AI画像生成技術の進化によって、実写と区別が難しい画像も増えてきました。「この画像はAI生成なのか?」と確認したい場面もあると思います。
オンラインサービスを使う方法もありますが、画像を外部へアップロードしたくない場合は、ローカル環境で動作する判定ツールが便利です。
この記事では、Pythonを使ってローカルPC上でAI生成画像を判定する簡単なサンプルを紹介します。
ローカル判定のメリット
ローカル実行には次のような利点があります。
- 画像を外部サーバーへ送信しない
- オフラインでも動作可能
- 大量の画像をまとめて処理しやすい
- 自分で処理内容をカスタマイズできる
一方で注意点もあります。
AI生成画像判定は「100%正確」ではありません。最近の生成モデルは非常に高品質で、スクリーンショット化や圧縮後の画像では精度が下がることがあります。
そのため、判定結果は「参考情報」として扱うのがおすすめです。
動作環境
今回のサンプルでは以下を使用します。
- Python 3.10以上推奨
- PyTorch
- Transformers
- Pillow
必要ライブラリをインストール
まずは必要なライブラリをインストールします。
pip install torch transformers pillow
環境によってはインストールに少し時間がかかる場合があります。
AI生成画像判定コード
以下のコードを detect.py として保存してください。
from transformers import pipeline
from PIL import Image
# AI生成画像判定モデルを読み込み
detector = pipeline(
"image-classification",
model="umm-maybe/AI-image-detector"
)
# 判定する画像
image_path = "test.jpg"
# 画像読み込み
img = Image.open(image_path)
# 判定実行
results = detector(img)
print("\n判定結果:")
for result in results:
print(
f"{result['label']}: {result['score']:.4f}"
)
# 最も高いスコアを取得
best = max(
results,
key=lambda x: x["score"]
)
print("\n最終判定:")
print(
f"{best['label']} "
f"({best['score']*100:.1f}%)"
)
このコードではAI生成を判別するAIを使っています。モデルは下記となります。
https://huggingface.co/umm-maybe/AI-image-detector
実行方法
ターミナルまたはコマンドプロンプトで以下を実行します。
python detect.py
出力例
例えば以下のような結果が表示されます。
判定結果:
AI-generated: 0.9300
Real: 0.0700
最終判定:
AI-generated (93.0%)
この例では「AI生成画像である可能性が93%」という意味になります。
複数画像をまとめて判定する方法
1枚ずつファイル名を変更するのは面倒なので、フォルダ内の画像をまとめて判定することもできます。

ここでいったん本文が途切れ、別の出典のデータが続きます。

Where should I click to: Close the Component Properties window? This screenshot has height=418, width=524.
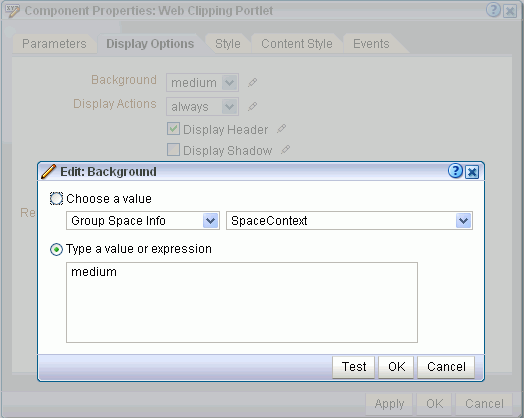point(510,11)
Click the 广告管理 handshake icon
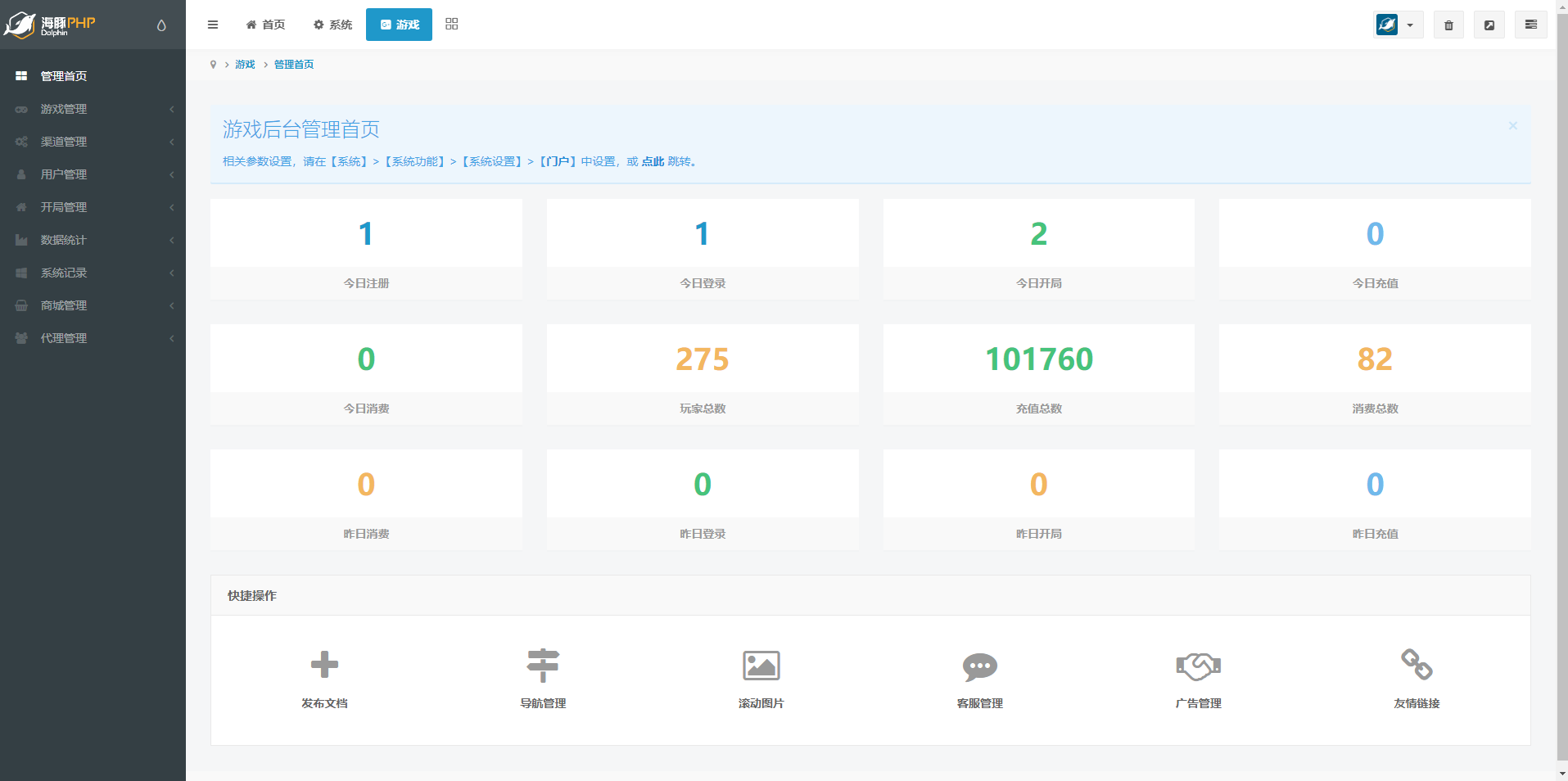Viewport: 1568px width, 781px height. (x=1198, y=666)
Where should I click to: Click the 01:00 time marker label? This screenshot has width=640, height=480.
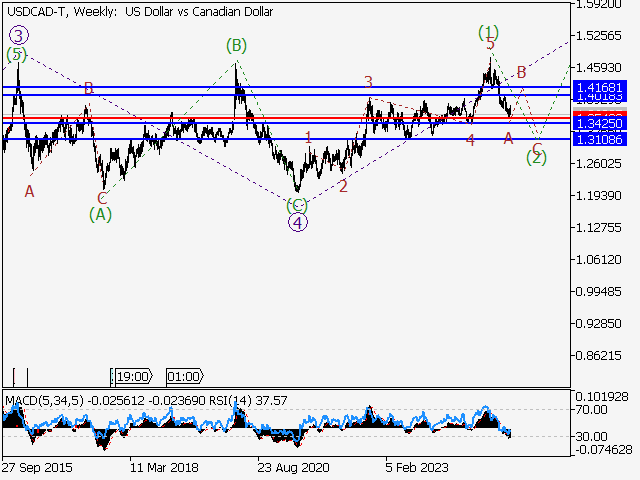[184, 377]
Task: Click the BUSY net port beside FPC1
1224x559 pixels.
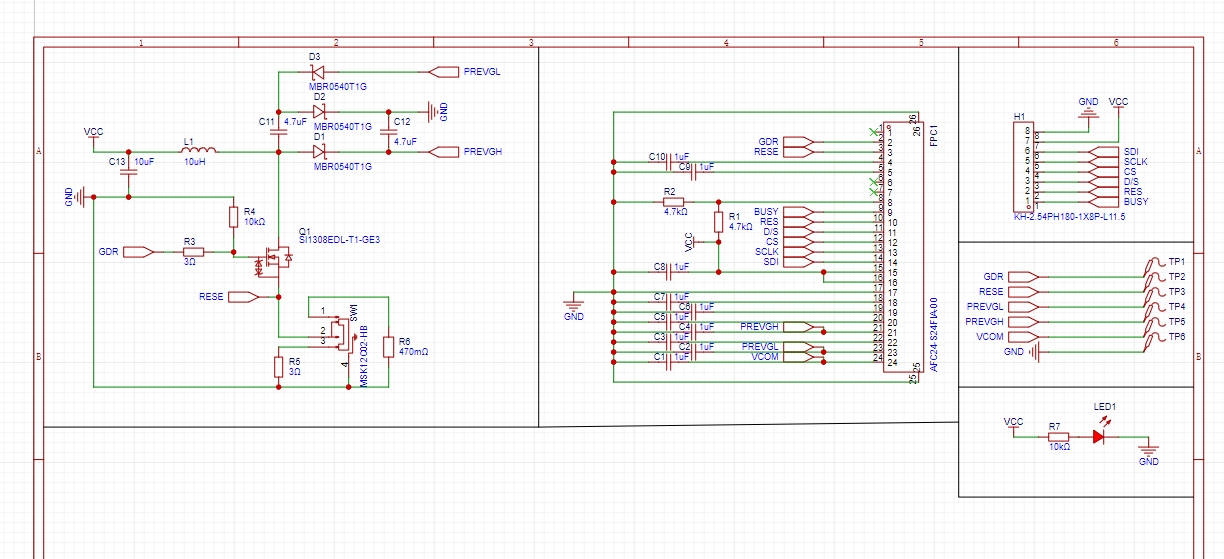Action: click(797, 212)
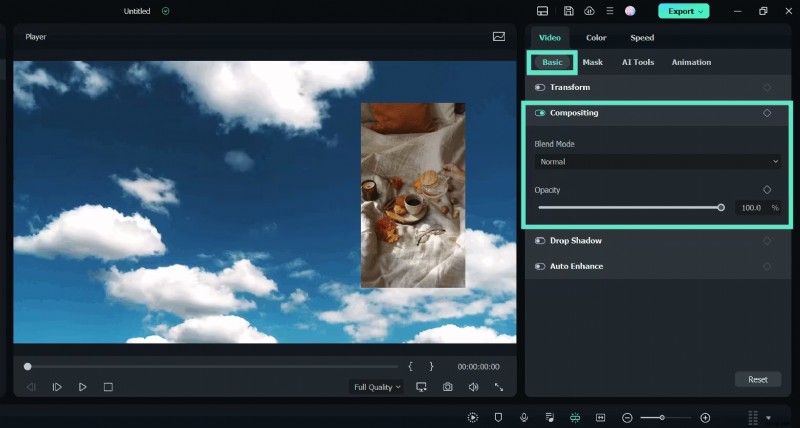Click the Opacity slider handle
The image size is (800, 428).
[x=721, y=208]
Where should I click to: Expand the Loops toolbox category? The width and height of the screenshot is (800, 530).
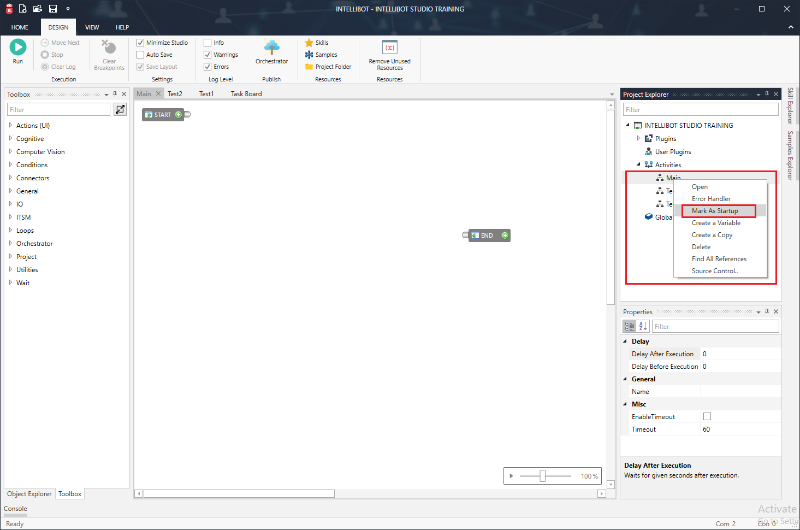pos(10,230)
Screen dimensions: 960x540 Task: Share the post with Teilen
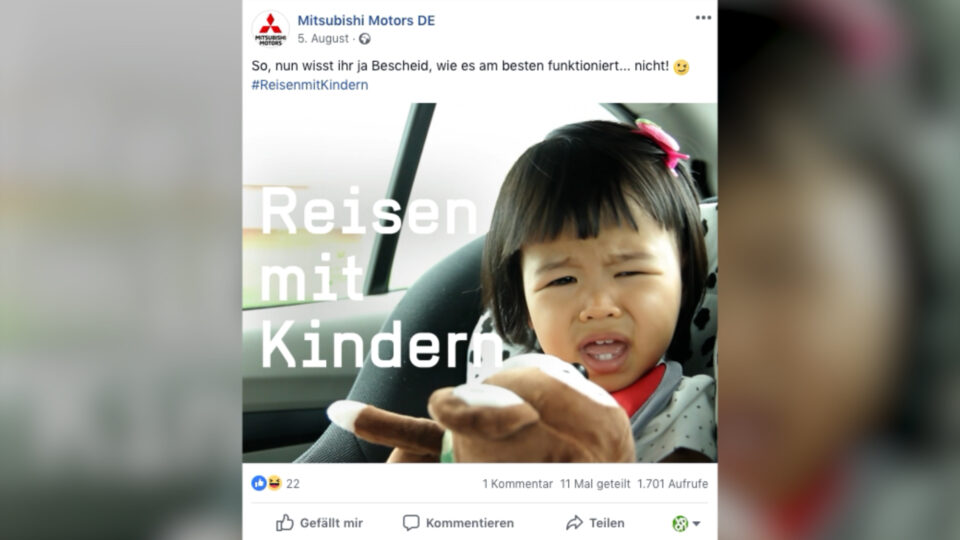pos(607,523)
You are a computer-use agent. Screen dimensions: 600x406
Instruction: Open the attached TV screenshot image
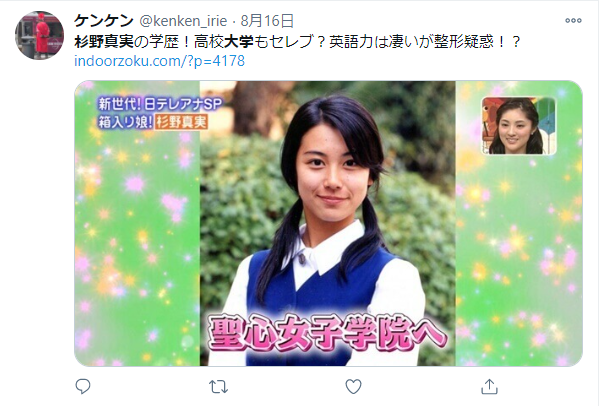coord(328,223)
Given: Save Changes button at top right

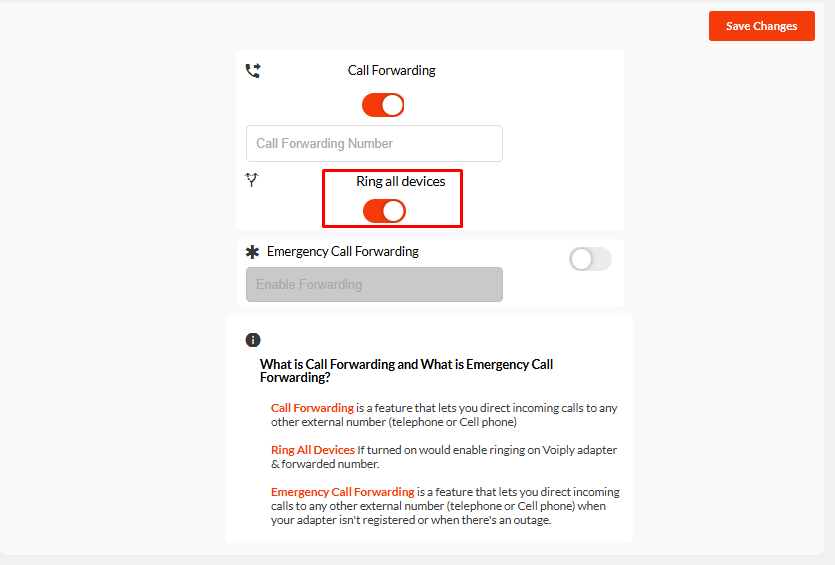Looking at the screenshot, I should [x=762, y=26].
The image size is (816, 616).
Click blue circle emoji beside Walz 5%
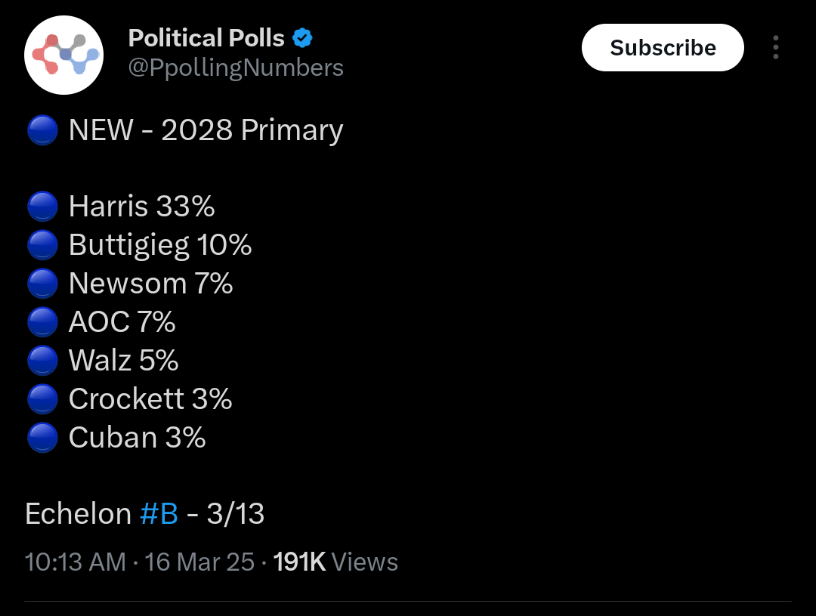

from transformers import pipeline
from PIL import Image
import os
detector = pipeline(
"image-classification",
model="umm-maybe/AI-image-detector"
)
folder = "images"
for file in os.listdir(folder):
if file.lower().endswith(
(".jpg",".jpeg",".png",".webp")
):
path = os.path.join(
folder,
file
)
img = Image.open(path)
result = detector(img)
best = max(
result,
key=lambda x:x["score"]
)
print(
f"{file}"
f" → {best['label']}"
f" ({best['score']*100:.1f}%)"
)
これで images フォルダ内の画像を一括判定できます。
AI生成画像判定の限界
現在のAI判定技術にはいくつかの課題があります。
1. 再圧縮で精度が落ちる
SNSに投稿された画像は自動圧縮されることが多く、生成時の特徴が失われる場合があります。
2. スクリーンショットで判別が難しくなる
画像をスクリーンショット経由で保存すると、元の特徴情報が消えるケースがあります。
3. 最新モデルへの対応が遅れることがある
AI画像生成技術は非常に速いペースで進化しているため、判定モデル側が追いつかないことがあります。
まとめ
Pythonを使えば、AI生成画像判定ツールをローカル環境で簡単に作成できます。
今回のサンプルでは次の流れで実装しました。
- 必要ライブラリをインストール
- 判定モデルを読み込み
- 画像を解析
- AI生成確率を表示
ローカル実行なら画像を外部へ送信せず、安全に判定できます。ただし判定結果は絶対ではないため、必要に応じてメタデータ確認や画像解析と組み合わせて利用すると、より信頼性の高い判断ができます。